# What the task asks
Send back the line that contains "1352x418 pixels." and all lines following it through the end of the data below, exactly, omitting pictures.

# Exercise data

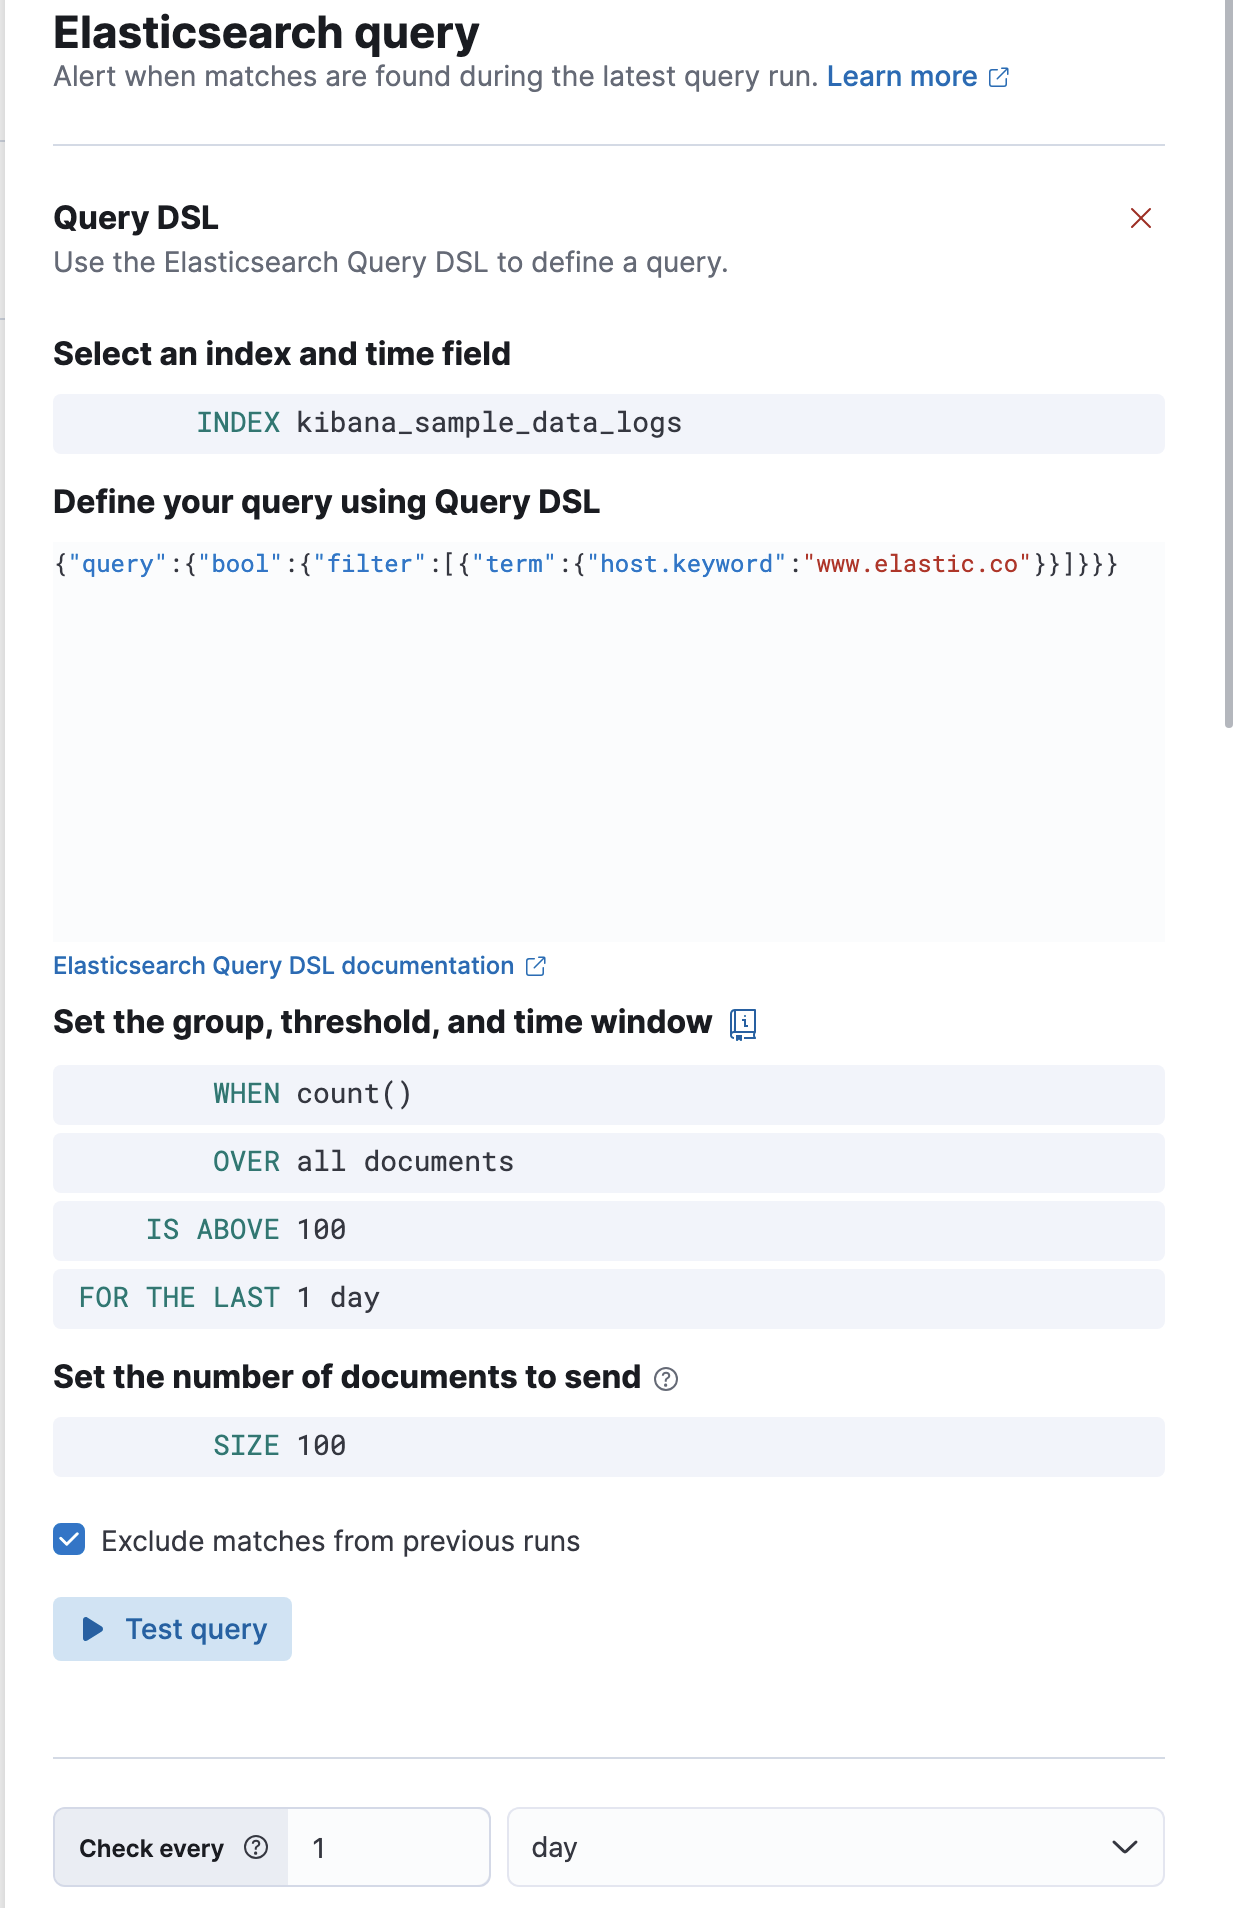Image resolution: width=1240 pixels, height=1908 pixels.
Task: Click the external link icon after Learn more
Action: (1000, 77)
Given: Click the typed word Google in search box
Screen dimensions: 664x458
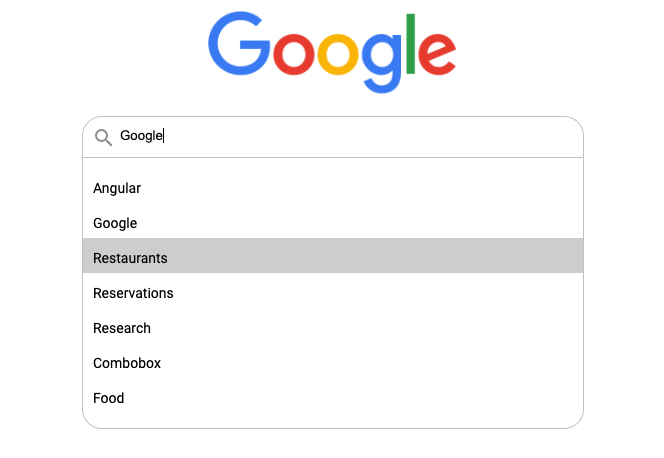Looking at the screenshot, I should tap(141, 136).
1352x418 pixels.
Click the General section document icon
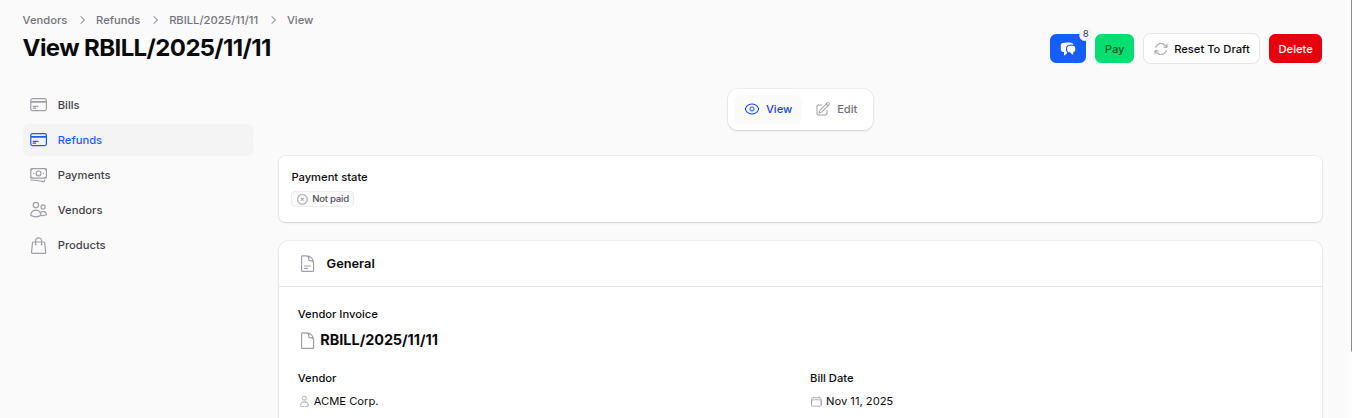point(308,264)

# Answer for the task
1352x418 pixels.
Click the General section document icon
point(308,264)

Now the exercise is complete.